▶ _Information provided_
========
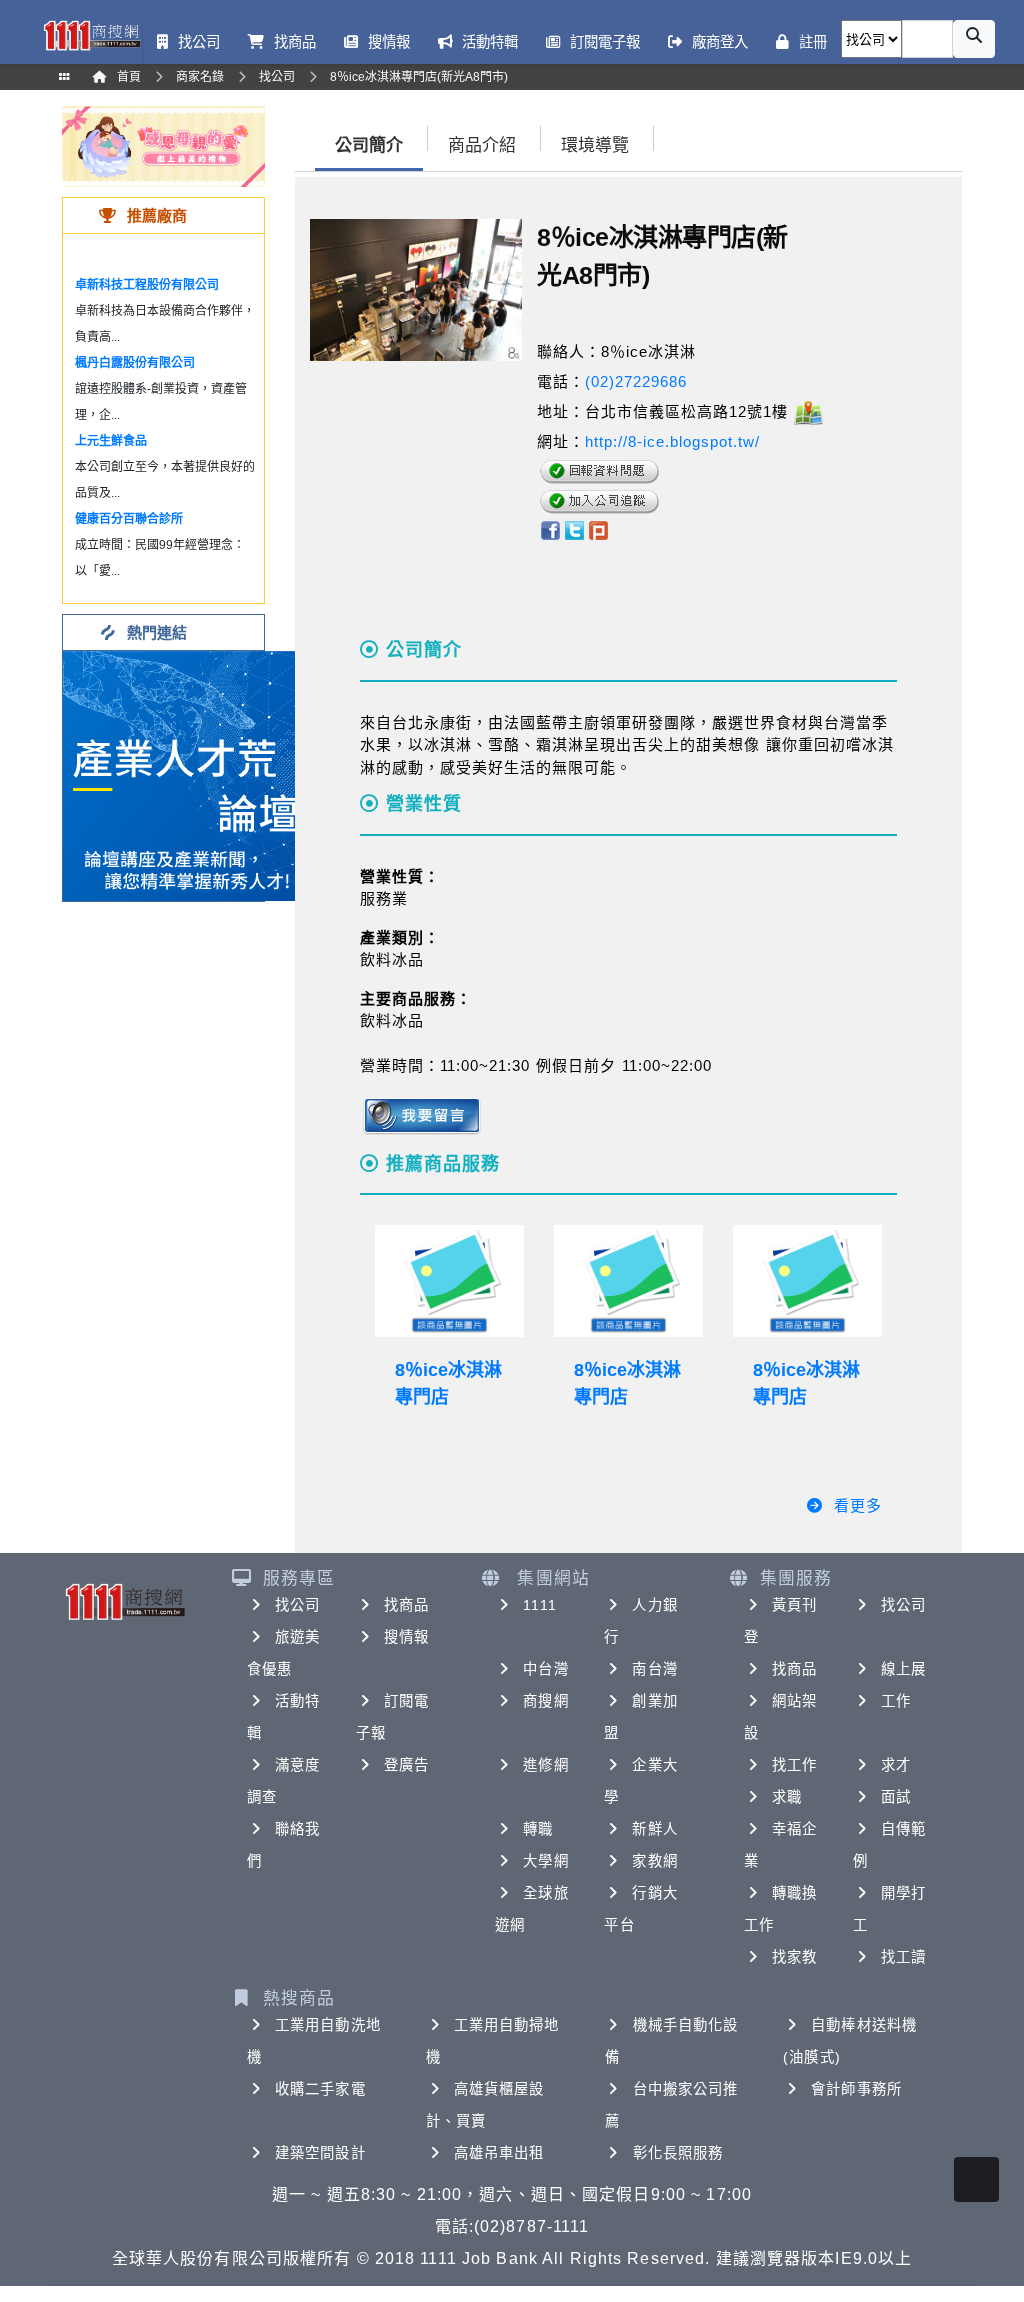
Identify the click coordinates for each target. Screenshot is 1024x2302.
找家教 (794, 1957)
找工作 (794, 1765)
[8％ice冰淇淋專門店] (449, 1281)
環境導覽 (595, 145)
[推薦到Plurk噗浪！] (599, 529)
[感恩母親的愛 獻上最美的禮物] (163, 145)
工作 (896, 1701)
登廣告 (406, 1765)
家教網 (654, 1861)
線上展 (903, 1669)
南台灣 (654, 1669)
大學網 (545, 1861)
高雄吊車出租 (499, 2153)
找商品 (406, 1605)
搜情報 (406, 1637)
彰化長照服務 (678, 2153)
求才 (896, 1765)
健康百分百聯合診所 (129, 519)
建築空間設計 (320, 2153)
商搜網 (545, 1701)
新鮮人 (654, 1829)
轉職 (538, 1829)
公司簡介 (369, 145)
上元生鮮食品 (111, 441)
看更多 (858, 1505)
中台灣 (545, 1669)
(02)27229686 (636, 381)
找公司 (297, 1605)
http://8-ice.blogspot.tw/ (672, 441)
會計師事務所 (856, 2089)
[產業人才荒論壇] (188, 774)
========
▶ _Work instruction_
Here, the lines to copy run from the one containing "(02)27229686 (636, 381)" to the final line of the listing; copy them exactly and nothing else.

▶ _Answer section_
(02)27229686 (636, 381)
找公司 (297, 1605)
http://8-ice.blogspot.tw/ (672, 441)
會計師事務所 (856, 2089)
[產業人才荒論壇] (188, 774)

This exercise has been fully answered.